Problem to solve -> Search the records below for "will"; copy each line that has it.

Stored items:
========================

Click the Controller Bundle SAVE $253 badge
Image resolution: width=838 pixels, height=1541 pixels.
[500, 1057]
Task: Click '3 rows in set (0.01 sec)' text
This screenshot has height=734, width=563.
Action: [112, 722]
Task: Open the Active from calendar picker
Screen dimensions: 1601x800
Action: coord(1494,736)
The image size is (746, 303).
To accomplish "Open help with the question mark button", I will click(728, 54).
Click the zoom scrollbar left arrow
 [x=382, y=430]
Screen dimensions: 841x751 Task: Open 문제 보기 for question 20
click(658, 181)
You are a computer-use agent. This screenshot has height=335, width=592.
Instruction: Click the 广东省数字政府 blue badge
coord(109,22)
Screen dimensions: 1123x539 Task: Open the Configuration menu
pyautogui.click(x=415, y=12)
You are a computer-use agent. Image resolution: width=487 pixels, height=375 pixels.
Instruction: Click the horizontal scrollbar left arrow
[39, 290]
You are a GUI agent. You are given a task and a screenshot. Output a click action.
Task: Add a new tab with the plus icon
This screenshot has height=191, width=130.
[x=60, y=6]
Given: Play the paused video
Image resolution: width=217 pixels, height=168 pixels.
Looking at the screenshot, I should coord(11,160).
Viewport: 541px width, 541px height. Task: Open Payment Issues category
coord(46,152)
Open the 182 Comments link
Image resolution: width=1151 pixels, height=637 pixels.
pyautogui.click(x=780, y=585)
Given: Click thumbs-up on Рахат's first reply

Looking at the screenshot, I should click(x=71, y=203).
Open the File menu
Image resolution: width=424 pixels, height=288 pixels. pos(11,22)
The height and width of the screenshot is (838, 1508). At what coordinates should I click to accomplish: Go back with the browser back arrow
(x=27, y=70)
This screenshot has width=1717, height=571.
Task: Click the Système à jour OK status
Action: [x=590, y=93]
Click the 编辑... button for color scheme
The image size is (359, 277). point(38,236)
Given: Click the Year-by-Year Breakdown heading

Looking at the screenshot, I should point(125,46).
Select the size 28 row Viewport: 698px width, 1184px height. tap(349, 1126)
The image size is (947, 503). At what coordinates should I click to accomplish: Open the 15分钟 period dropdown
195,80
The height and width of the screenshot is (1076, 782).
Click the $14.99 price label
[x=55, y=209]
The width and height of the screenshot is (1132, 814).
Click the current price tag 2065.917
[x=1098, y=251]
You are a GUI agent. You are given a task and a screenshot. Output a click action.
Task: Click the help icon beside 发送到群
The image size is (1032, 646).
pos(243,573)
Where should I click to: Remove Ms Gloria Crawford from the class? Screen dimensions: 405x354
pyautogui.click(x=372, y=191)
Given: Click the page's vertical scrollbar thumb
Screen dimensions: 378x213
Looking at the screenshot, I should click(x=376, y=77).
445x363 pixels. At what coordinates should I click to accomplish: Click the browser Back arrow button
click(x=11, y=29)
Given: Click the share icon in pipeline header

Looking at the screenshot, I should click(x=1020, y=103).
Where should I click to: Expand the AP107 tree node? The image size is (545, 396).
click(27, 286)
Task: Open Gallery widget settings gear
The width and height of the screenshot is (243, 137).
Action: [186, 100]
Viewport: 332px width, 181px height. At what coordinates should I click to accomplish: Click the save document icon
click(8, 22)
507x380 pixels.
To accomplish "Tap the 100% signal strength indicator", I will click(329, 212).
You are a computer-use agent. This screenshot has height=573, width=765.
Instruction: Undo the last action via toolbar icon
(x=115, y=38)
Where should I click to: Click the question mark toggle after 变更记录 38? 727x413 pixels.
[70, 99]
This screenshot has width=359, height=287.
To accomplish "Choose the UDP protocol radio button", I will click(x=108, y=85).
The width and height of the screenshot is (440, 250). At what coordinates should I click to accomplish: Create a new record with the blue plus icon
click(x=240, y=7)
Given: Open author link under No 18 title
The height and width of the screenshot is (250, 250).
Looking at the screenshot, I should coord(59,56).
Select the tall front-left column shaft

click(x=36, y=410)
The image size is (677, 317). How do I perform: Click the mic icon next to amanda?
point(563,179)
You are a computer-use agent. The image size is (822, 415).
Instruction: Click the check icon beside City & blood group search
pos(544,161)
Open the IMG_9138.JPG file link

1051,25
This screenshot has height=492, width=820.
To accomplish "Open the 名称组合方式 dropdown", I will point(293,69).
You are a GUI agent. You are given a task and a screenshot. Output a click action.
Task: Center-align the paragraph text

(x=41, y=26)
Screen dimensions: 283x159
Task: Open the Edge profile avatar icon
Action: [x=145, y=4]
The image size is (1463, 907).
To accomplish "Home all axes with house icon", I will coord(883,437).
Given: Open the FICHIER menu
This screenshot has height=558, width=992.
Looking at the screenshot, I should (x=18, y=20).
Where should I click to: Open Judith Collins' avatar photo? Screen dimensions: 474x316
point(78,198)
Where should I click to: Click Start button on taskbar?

========================

Written solution ->
To accomplish "Open help with the question mark button", I will click(728, 54).
To accomplish "Tap the 100% signal strength indicator", I will click(329, 212).
To accomplish "Choose the UDP protocol radio button", I will click(x=108, y=85).
To accomplish "Open the 名称组合方式 dropdown", I will point(293,69).
To accomplish "Home all axes with house icon", I will coord(883,437).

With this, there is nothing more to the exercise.